• ⅓ cup+ dark soy sauce (see Note)
• ¼ cup oyster sauce (vegan: use hoisin sauce)
• 2 tablespoons sugar
• 1½ tablespoons fresh ginger, finely minced
• 1 lb pork tenderloin, sliced thinly (vegetarian/vegan: use tofu following directions from Kung Pao
• 1 lb thick round egg noodles, cooked according to package instructions (fresh noodles are even better, in which case cut the sauce in half because the fresh noodles weigh more) (vegans: use wheat noodles)
• 2 tablespoons high heat cooking oil
• 4 cloves garlic, sliced thinly
• 6 green onions, cut into 1-inch pieces and then julienned lengthwise (keep green and white parts separate)
• ½ head Napa cabbage, thinly sliced (white and pale green parts kept separate)

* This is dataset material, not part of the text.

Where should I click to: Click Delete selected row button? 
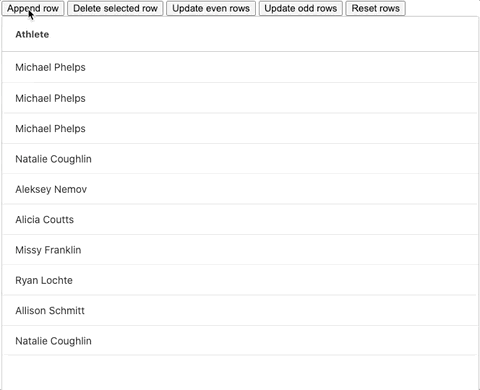tap(115, 8)
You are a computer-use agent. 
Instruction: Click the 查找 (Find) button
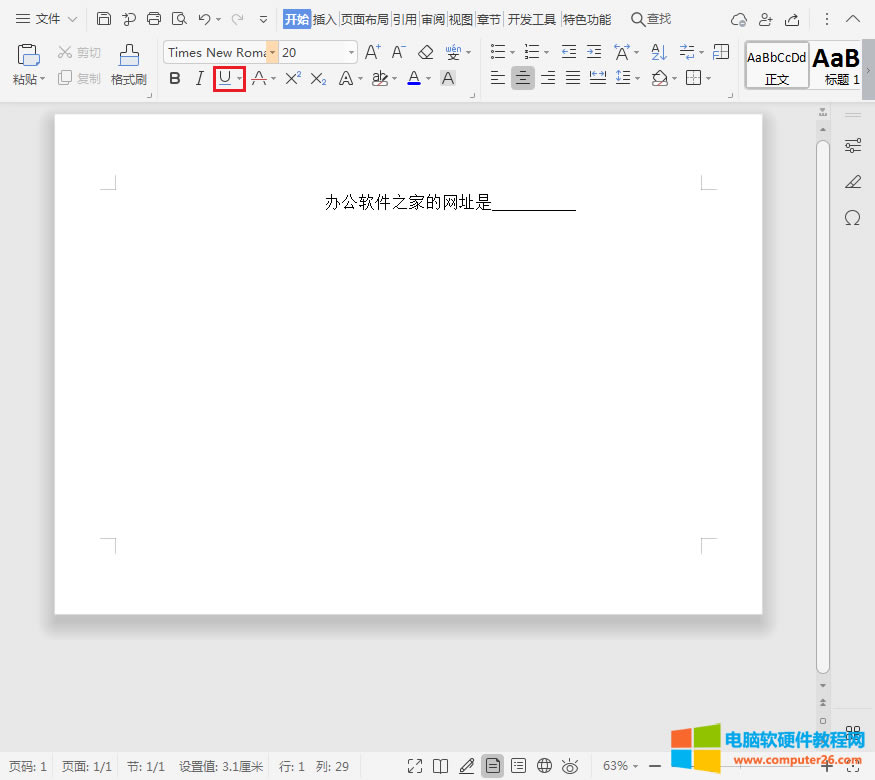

• 1½ tablespoons cornstarch dissolved in 1 cup chicken stock
• 1½ tablespoons sesame oil
• Ground white pepper to taste
1. To make the marinade, combine the soy sauce, oyster sauce, sugar and ginger and stir until the sugar is dissolved. Place the pork in the marinade and let sit for 10 minutes.
2. Heat the oil in a wok or heavy skillet on high heat and fry the pork for one minute or until done (set the reserved marinade aside). Remove the pork and set aside. Next fry the white parts of the cabbage and green onions along with the garlic for 30 seconds or until tender. Return the pork to the pan along with the reserved marinade, the sesame oil, chicken/cornstarch mixture and the green parts of the cabbage and green onions. Cook for 30 seconds. Add the noodles and stir until combined. Add white pepper to taste. Serve immediately.
The saltiness of the soy sauce varies from brand to brand. Start with a ⅓ cup and add more as desired.